Die Leichen tanzen aus Zardaris Keller herauf: $63 Millionen an illegalen Schmiergeldern und Beteiligungen angeblich von den Bhuttos in Schweizer Bankkonten versteckt; Zardaris auf $2 Milliarden geschätztes Privatvermögen; luxuriöse Besitztümer in den Vereinigten Staaten von Amerika, Frankreich, Spanien und im Vereinigten Königreich, und so weiter. Zardari hat in Pakisten wegen Korruptionsvorwürfen elf Jahre im Gefängnis verbracht – von denen Benazir behauptete, sie wären politisch motiviert. Er vermied ein Strafverfahren in der Schweiz, indem er behauptete psychisch krank zu sein. 

Die Bhuttos bleiben einer der größten feudalen Großgrundbesitzer in einer verzweifelt armen Nation, in der das durchschnittliche Jahreseinkommen US$ 1.027 beträgt und der Analpabetismus über 50%. Seit seiner Entstehung 1947 wurde Pakistan beherrscht entweder von kaltschnäuzigen feudalen Großgrundbesitzern, die Politiker kauften und verkauften wie Säcke mit Basmatireis, oder von Generalen.

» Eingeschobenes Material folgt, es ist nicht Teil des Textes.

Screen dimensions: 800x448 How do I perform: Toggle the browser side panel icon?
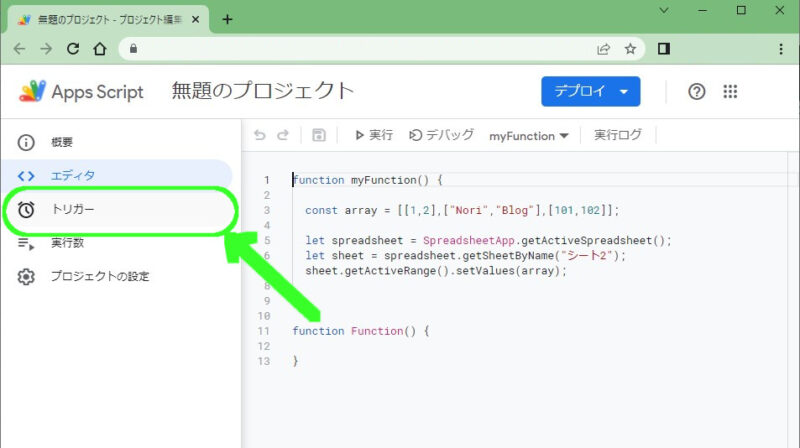point(663,48)
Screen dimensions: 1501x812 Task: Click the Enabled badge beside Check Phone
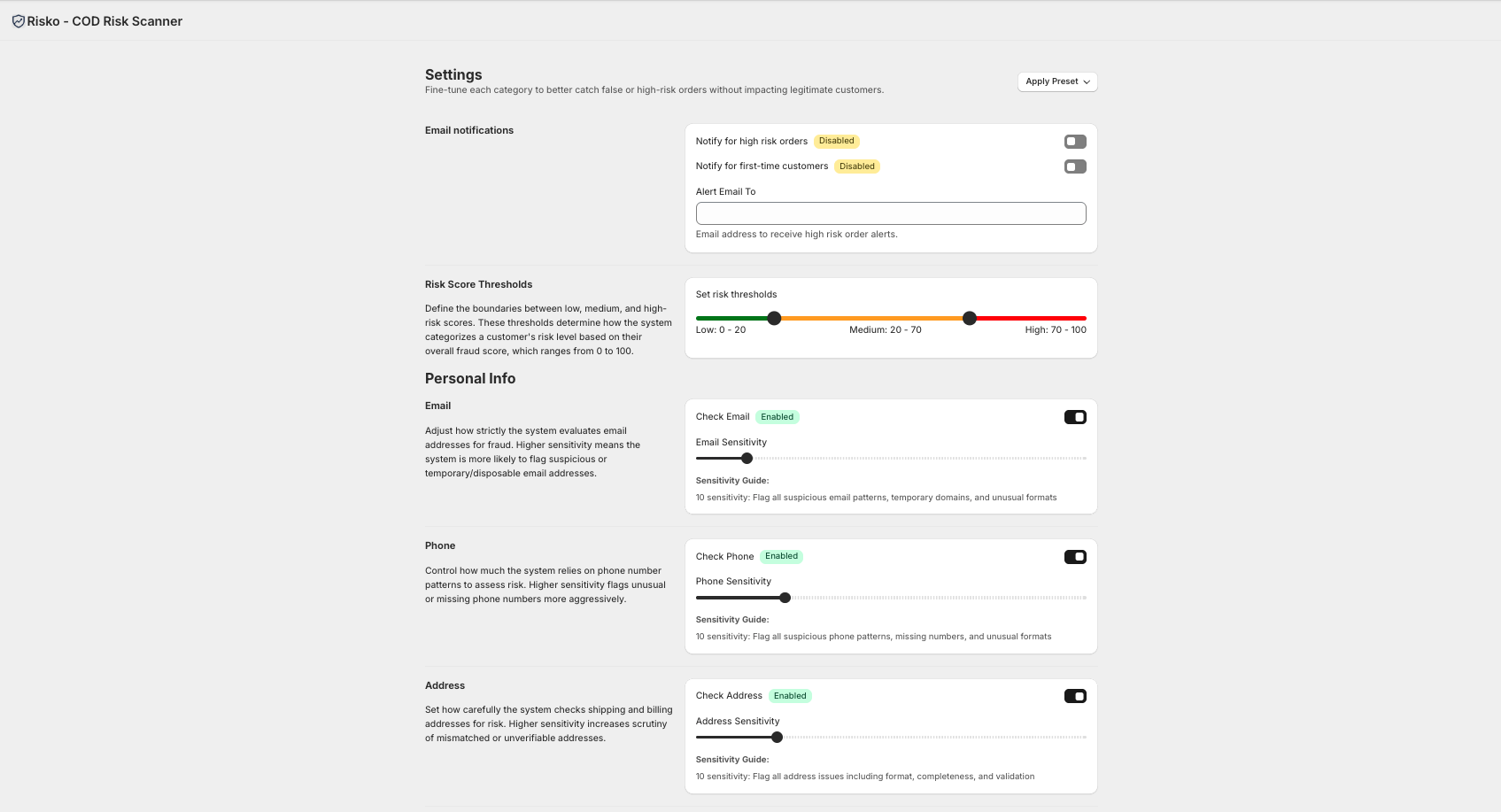(781, 556)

Zardaris Tage als Washintons Mann in Islamabad sind gezählt. Antiamerikanische Wut verbindet sich mit populären Behauptungen, dass Pakistan von den Vereinigten Staaten von Amerika „okkupiert“ worden ist und wie eine drittklassige Bananenrepublik behandelt wird, und regiert wird von korrupten, von den Vereinigten Staaten von Amerika eingesetzten Handlangern.

Viele Pakistaner geben die Schuld an der derzeitigen blutigen Welle von Bombenanschlägen in ihrem Land den U.S.-Söldnern von Xe (früher Blackwater) und dem alten Feind Indien, die Vergeltungsangriffe durchführen.

Die meisten Pakistaner glauben, dass Washington darauf aus ist, ihre unstabile Nation zu zersplittern, um sich deren nukleare Waffen unter den Nagel zu reißen.

Washington ist fast zurück auf dem Startfeld im unruhigen Pakistan. Wenn Zardari geht oder als machtlose Leitfigur bleibt, wird sich die Aufmerksamkeit auf die 617.000 Mannn starke pakistanische Armee und ihren Befehlshaber – oder sollen wir sagen „Präsidentschaftskandidaten?“ – Ashfaq Kiyani richten.

Während wir in das Jahr 2010 eintreten, wird das hässliche Kurzwort “Afpak” das Weiße Haus Obamas plagen und verwirren, welches so unklug und voreilig General Douglas MacArthurs weise Warnung ignoriert hat, Landkriege in Asien zu vermeiden.